#### Task inputs
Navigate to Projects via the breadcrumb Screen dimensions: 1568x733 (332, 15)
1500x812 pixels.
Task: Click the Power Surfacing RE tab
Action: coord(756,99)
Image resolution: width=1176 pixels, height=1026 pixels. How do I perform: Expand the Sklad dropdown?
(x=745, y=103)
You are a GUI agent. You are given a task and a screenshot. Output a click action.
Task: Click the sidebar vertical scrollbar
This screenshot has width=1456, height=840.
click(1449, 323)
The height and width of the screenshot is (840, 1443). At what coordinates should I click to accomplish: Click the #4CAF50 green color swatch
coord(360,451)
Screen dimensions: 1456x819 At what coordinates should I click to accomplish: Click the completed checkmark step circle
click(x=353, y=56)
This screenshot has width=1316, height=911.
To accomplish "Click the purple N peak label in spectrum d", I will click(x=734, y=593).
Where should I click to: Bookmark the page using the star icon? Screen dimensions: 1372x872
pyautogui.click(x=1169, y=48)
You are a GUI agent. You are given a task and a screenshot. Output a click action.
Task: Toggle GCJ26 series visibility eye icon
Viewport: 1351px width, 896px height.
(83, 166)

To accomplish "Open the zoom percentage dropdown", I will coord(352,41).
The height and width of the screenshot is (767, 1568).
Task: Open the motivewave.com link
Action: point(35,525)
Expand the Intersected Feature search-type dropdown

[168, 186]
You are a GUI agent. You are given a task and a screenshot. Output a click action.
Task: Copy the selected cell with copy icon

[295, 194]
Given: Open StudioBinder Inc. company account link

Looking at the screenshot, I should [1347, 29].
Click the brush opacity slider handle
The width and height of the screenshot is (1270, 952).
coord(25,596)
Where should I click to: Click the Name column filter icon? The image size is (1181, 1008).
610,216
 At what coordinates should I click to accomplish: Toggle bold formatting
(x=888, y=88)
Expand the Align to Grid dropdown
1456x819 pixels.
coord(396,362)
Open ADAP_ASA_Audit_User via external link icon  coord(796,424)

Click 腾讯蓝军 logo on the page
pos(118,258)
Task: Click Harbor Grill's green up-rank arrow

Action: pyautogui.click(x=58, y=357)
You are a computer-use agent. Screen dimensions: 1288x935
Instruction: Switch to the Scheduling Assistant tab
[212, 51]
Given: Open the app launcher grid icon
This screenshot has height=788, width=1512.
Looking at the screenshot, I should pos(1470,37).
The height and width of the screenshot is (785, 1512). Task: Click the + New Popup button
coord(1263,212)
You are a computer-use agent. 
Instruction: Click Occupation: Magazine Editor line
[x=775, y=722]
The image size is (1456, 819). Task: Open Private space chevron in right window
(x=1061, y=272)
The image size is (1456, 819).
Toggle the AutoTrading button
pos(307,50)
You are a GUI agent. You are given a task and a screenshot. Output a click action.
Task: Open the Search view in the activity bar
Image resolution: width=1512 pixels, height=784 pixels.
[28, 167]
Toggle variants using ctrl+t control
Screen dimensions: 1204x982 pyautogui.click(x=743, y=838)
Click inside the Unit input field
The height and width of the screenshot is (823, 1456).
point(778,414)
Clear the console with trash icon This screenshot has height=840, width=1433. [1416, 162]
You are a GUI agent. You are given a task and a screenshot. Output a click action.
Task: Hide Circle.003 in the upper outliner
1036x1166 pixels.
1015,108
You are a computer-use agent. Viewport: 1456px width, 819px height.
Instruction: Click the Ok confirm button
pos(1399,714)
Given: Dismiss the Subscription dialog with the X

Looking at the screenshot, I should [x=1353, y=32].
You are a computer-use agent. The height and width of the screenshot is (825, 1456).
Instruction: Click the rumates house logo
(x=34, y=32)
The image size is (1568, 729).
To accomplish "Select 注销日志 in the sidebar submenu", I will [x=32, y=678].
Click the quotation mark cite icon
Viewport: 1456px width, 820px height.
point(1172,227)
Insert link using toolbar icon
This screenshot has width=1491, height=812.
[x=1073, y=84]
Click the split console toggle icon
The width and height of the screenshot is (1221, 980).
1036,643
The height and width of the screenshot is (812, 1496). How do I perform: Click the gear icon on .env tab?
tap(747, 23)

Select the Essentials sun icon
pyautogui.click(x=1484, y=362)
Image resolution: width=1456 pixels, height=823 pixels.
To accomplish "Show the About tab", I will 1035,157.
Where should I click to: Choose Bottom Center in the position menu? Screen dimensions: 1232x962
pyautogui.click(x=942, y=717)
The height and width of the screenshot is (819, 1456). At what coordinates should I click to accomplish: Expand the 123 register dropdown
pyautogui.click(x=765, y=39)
########
From the entries above, return exactly the line containing "You are a computer-use agent. The", the line containing "Click the quotation mark cite icon", and all lines between, and nothing else.

» **Solved problem**
You are a computer-use agent. The height and width of the screenshot is (825, 1456).
Instruction: Click the rumates house logo
(x=34, y=32)
The image size is (1568, 729).
To accomplish "Select 注销日志 in the sidebar submenu", I will [x=32, y=678].
Click the quotation mark cite icon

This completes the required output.